The participants had hearing thresholds better than 20 dB in the frequencies from 250 to 8000 Hz, measured before the beginning of the evaluation.

The speech material used in this study consisted of monosyllabic words applied through TDH 39 headphones at 60 dB NA intensity, in silence, in monotic task in both ears. The subjects were instructed to repeat, exactly, the monosyllables presented. The word recognition test (WRT) was established by counting the number of words repeated correctly.

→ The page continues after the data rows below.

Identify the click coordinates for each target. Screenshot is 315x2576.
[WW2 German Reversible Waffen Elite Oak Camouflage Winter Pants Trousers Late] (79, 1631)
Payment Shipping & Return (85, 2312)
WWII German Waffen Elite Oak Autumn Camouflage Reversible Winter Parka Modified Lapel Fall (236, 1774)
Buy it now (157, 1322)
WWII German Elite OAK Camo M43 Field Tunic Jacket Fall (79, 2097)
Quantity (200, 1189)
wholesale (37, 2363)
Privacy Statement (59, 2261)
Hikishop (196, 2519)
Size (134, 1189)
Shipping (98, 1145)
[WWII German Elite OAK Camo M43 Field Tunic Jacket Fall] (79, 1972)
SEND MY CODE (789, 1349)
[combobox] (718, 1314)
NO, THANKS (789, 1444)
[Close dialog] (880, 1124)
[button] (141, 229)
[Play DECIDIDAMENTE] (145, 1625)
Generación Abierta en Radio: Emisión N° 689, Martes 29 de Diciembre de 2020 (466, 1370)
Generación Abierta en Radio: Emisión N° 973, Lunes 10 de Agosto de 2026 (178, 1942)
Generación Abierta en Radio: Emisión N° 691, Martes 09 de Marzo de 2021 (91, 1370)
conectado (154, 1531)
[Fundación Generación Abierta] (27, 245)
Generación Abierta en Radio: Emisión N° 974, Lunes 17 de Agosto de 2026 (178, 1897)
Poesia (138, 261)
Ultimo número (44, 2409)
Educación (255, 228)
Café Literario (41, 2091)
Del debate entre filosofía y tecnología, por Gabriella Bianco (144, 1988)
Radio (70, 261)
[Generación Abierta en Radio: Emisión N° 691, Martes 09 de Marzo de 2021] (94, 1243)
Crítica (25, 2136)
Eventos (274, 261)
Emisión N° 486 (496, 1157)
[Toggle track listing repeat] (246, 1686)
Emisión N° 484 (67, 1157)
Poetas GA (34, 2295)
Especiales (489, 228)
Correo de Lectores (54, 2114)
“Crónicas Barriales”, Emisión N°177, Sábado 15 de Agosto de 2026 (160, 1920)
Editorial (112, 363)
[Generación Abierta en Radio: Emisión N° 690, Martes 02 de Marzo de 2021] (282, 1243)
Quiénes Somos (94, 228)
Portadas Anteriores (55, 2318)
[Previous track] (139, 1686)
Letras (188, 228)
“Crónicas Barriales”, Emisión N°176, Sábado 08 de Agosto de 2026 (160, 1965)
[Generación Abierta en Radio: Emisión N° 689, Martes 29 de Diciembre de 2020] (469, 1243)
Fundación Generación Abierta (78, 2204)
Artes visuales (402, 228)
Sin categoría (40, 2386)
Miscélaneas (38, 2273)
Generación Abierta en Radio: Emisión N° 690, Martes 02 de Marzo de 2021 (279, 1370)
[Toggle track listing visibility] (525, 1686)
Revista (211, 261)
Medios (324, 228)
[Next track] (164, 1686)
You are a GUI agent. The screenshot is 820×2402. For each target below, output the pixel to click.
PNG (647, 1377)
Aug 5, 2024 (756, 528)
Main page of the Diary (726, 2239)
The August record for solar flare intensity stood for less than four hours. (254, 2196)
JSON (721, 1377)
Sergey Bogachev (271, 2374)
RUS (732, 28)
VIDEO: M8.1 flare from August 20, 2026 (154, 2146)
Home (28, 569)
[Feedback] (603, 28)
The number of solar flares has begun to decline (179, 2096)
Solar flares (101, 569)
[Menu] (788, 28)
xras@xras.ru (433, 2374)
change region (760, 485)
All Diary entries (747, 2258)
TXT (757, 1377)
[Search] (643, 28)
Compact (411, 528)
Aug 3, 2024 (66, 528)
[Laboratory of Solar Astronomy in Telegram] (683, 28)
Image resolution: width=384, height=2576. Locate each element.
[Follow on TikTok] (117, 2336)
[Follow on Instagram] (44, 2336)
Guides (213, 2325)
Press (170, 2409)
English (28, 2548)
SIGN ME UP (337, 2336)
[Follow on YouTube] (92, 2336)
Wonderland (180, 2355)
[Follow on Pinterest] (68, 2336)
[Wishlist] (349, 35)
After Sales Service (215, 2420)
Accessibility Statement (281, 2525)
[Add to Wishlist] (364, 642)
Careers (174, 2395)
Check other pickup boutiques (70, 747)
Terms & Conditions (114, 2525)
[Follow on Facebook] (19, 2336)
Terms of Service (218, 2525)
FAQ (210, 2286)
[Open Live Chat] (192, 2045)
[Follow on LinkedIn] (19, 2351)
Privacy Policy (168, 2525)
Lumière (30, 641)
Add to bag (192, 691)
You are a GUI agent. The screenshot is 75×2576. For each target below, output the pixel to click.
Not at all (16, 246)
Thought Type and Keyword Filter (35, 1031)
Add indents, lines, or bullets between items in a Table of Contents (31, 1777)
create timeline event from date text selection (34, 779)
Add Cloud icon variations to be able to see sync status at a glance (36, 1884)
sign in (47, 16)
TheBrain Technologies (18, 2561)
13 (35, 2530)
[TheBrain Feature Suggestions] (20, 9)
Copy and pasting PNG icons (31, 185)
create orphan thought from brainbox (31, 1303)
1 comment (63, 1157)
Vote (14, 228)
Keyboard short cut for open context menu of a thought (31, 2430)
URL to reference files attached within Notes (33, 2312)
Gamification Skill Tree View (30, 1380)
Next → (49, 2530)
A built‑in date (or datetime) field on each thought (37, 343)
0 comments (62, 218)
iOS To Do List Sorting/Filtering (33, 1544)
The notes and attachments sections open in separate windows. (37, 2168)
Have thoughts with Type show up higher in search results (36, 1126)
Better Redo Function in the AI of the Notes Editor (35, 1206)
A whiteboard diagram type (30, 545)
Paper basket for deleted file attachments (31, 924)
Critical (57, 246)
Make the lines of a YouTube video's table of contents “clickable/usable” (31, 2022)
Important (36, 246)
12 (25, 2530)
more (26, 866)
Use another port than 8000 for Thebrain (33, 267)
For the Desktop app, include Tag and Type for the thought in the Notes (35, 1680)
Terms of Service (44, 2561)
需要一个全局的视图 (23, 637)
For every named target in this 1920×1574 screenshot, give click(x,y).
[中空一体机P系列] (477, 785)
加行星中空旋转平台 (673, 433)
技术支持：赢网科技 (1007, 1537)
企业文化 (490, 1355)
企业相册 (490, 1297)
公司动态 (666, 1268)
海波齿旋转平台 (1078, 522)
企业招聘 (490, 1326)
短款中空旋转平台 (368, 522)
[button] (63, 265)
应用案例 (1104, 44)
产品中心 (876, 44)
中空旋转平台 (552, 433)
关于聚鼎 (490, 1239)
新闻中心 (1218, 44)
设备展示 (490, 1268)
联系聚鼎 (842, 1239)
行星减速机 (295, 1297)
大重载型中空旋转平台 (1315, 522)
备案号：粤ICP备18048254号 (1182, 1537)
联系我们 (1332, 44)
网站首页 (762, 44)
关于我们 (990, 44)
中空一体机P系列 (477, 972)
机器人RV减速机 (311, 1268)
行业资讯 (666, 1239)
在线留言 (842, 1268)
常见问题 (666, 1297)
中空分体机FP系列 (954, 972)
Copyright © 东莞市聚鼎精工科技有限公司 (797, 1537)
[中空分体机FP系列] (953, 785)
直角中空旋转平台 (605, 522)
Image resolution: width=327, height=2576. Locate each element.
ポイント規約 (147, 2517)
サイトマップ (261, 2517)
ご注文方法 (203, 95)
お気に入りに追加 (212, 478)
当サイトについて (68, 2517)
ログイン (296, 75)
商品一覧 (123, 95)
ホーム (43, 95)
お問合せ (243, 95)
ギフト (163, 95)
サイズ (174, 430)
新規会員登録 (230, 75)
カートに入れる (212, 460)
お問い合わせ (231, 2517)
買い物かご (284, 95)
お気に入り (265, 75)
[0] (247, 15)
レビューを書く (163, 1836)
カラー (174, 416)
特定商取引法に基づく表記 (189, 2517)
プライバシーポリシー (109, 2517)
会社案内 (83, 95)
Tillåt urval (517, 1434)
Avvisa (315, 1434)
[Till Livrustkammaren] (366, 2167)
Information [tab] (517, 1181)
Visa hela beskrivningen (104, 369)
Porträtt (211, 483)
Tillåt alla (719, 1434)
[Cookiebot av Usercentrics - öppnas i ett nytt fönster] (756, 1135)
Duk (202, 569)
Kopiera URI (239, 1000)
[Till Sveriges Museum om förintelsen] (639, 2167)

For the WRT, the list of 25 monosyllabic words, phonetically balanced (7) and available on CD (8) was used. A new organization of the list of words was played in another CD in three different sequences of the same words, to reduce the listener learning effect.

To determine the pure tone and speech tests thresholds, the hardware of Aurical system from Madsen Electronics was used, coupled to a Pentium computer, from which the audiometer Aurical (Aurical Audiometer) was selected. The speech procedures were applied in a sound proof booth using a portable compact disc player, model 4147 from Toshiba, coupled to the hardware system Aurical and TDH 39 headphones, besides the CD containing speech samples.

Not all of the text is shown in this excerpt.